I wonder if you got answer the following for me.
Is it possible to have a pipeline rule with two conditions similar to below:-1:
when
has_field("EventId","2")
then
<commands to do>
end
when
has_field("EventId","3")
then
<commands to do>
end
The idea would be to do different processing options dependant on the EventId field value.
Or would they need to be separate pipeline rules?
Cheers
Jake
Yes, they would need to be separate.
Hi Jochen,
Can you tell me is there a performance impact on having a large number of rules in a pipeline stage?
For example, I want to set event severity within a pipeline attached to a stream, this would mean 21 pipeline rules for this steam.
Are there any hard limits or does it just means that more processing power is needed?
Jake
Of course there is. Every rule requires some computational resources to be evaluated (first check if the conditions in the when block are true, then execute the body in the then block if they are).

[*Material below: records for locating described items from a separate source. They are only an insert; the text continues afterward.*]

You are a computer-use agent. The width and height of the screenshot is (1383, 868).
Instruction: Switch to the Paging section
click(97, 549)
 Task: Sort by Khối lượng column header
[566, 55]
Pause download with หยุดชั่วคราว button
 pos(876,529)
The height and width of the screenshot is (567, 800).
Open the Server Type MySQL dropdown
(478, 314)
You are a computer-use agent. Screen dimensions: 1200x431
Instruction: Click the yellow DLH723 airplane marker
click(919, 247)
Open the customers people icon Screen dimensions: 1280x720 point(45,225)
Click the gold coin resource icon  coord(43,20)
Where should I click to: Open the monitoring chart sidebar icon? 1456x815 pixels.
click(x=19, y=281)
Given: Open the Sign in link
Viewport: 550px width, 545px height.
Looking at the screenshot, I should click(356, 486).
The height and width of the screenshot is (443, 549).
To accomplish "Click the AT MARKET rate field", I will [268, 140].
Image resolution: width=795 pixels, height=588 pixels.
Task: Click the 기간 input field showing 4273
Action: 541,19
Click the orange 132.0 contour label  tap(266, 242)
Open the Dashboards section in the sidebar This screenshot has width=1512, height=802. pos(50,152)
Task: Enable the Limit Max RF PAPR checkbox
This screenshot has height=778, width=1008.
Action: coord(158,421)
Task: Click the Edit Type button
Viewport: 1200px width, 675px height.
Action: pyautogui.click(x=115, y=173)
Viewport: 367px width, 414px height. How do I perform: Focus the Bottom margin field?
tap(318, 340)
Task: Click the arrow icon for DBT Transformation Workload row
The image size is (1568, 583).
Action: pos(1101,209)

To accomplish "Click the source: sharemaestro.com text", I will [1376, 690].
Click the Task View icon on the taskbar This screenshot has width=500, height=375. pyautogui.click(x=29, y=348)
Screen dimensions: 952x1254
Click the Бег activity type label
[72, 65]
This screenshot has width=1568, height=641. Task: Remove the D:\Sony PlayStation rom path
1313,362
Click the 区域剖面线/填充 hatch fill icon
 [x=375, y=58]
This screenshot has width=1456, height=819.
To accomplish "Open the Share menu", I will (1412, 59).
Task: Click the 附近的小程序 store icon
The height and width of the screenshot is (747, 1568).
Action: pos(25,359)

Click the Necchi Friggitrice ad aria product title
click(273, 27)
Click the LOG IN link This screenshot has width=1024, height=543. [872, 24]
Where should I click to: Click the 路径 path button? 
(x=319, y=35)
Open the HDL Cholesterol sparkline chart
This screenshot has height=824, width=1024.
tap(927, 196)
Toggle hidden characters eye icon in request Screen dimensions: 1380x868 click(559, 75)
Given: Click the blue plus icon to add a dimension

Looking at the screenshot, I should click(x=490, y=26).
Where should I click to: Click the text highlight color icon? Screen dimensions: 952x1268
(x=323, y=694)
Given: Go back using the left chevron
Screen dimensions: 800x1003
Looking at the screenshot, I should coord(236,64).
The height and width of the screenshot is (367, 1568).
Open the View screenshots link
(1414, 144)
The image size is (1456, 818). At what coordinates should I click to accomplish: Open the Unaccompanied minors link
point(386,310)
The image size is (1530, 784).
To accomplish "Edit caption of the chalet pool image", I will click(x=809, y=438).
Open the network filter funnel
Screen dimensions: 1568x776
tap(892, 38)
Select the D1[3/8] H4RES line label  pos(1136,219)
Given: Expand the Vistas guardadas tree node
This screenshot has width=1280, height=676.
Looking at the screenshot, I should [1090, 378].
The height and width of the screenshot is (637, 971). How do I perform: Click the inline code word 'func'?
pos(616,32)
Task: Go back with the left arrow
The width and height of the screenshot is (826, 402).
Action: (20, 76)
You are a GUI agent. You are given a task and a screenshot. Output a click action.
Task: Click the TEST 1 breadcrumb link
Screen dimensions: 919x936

How big the performance impact is, completely depends on your individual rules.
This sounds like something you could solve in a single rule with a lookup table.
http://docs.graylog.org/en/2.4/pages/lookuptables.html
Hi Jochen,
This was my thought as well but i just wanted to explore the other option as I will have some complex pipeline rules to create alerts by setting event severity or fields.
Cheers
Jake
This topic was automatically closed 14 days after the last reply. New replies are no longer allowed.